A Câmara dos Deputados aprovou, nesta quarta-feira (25), o projeto de decreto legislativo que suspende os efeitos de três decretos do governo federal sobre o aumento das alíquotas do Imposto sobre Operações Financeiras (IOF). O texto obteve 383 votos favoráveis e 98 contrários, sendo aprovado em seguida pelo Senado Federal, que fará sua promulgação nos próximos dias.
O projeto aprovado é um substitutivo apresentado pelo deputado Coronel Chrisóstomo (PL-RO) ao Projeto de Decreto Legislativo 314/25, de autoria do deputado Zucco (PL-RS). A versão original previa apenas a sustação do Decreto 12.499/25, mas o substitutivo estendeu a anulação aos Decretos 12.466/25 e 12.467/25.
O decreto mais recente suavizava parcialmente os anteriores, sem revogar integralmente o aumento das alíquotas.
Justificativas e impactos fiscais
Segundo o relator, as alterações promovidas pelo governo não tiveram caráter regulatório, mas sim intuito arrecadatório, atingindo as quatro bases de incidência do imposto:
-
Operações de crédito
-
Operações de câmbio
-
Seguros
-
Títulos e valores mobiliários
A vigência imediata dos decretos também foi criticada. O governo estimava arrecadar R$ 61 bilhões em dois anos, sendo R$ 20 bilhões ainda em 2025. Após recuos parciais, a expectativa de arrecadação caiu para R$ 30 bilhões, conforme estimativa da Medida Provisória 1303/25, publicada em 11 de junho.

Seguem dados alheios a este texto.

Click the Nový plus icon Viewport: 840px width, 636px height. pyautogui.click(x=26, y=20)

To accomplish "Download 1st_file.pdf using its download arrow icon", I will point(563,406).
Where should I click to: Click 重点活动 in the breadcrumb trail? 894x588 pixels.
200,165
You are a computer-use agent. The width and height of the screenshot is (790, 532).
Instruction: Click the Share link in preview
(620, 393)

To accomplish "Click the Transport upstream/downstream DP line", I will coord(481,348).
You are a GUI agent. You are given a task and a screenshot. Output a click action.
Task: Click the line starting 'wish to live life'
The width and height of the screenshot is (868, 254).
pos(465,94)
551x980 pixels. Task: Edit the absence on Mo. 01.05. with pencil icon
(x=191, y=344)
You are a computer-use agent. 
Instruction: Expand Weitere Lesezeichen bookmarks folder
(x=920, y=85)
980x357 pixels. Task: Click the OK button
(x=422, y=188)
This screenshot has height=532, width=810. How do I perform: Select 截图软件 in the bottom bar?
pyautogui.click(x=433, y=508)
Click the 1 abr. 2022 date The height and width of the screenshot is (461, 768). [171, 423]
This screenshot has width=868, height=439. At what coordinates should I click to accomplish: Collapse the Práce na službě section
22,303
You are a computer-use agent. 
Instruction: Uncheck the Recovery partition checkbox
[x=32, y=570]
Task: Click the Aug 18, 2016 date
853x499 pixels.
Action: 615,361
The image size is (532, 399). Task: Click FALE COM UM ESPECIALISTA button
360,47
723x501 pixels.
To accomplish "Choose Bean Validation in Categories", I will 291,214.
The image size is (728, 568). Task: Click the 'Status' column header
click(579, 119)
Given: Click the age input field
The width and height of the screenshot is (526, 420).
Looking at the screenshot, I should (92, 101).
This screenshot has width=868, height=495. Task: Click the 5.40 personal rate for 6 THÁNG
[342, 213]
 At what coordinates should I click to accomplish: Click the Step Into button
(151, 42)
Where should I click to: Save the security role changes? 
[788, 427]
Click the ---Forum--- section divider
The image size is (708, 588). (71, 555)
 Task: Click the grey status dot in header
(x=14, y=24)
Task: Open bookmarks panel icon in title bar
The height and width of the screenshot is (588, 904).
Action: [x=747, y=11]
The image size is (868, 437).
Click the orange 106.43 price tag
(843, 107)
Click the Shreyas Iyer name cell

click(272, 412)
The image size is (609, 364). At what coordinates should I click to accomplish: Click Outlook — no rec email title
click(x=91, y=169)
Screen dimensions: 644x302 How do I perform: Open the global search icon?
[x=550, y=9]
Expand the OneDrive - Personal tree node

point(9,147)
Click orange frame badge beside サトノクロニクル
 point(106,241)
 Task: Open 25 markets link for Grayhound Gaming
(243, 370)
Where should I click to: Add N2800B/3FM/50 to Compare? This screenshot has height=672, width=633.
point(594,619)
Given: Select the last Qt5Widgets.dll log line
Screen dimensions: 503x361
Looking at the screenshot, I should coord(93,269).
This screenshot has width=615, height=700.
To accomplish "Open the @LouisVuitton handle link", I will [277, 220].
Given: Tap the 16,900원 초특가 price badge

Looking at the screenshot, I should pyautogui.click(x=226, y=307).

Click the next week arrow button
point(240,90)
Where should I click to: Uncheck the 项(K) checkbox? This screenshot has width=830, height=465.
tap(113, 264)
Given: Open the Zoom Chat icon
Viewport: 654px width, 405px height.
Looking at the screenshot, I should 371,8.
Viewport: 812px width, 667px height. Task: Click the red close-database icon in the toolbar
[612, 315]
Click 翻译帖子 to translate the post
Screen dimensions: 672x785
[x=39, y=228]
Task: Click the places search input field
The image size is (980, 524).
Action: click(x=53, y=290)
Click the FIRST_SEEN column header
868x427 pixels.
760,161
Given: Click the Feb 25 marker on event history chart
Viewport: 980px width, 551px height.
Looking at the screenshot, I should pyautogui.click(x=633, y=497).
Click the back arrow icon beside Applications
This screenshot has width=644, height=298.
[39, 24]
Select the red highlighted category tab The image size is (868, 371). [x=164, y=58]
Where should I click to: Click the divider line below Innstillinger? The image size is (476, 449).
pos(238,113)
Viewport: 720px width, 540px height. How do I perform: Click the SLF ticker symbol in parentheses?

Contudo, parlamentares afirmam que a medida afetaria negativamente o crédito para empresas e consumidores, especialmente os mais pobres.
Debate em plenário
Durante a votação, o líder do PT, deputado Lindbergh Farias (RJ), alertou que a suspensão pode acarretar contingenciamento de R$ 12 bilhões no orçamento, afetando programas sociais, saúde e educação.
O autor do projeto, deputado Zucco, contrapôs a tese: “Não falta receita, falta gestão. O governo deve cortar gastos e implementar reformas estruturantes”.
Já o líder do governo, deputado José Guimarães (PT-CE), afirmou que o IOF buscava cobrar dos sonegadores e apostadores ilegais, e que a decisão prejudica políticas públicas.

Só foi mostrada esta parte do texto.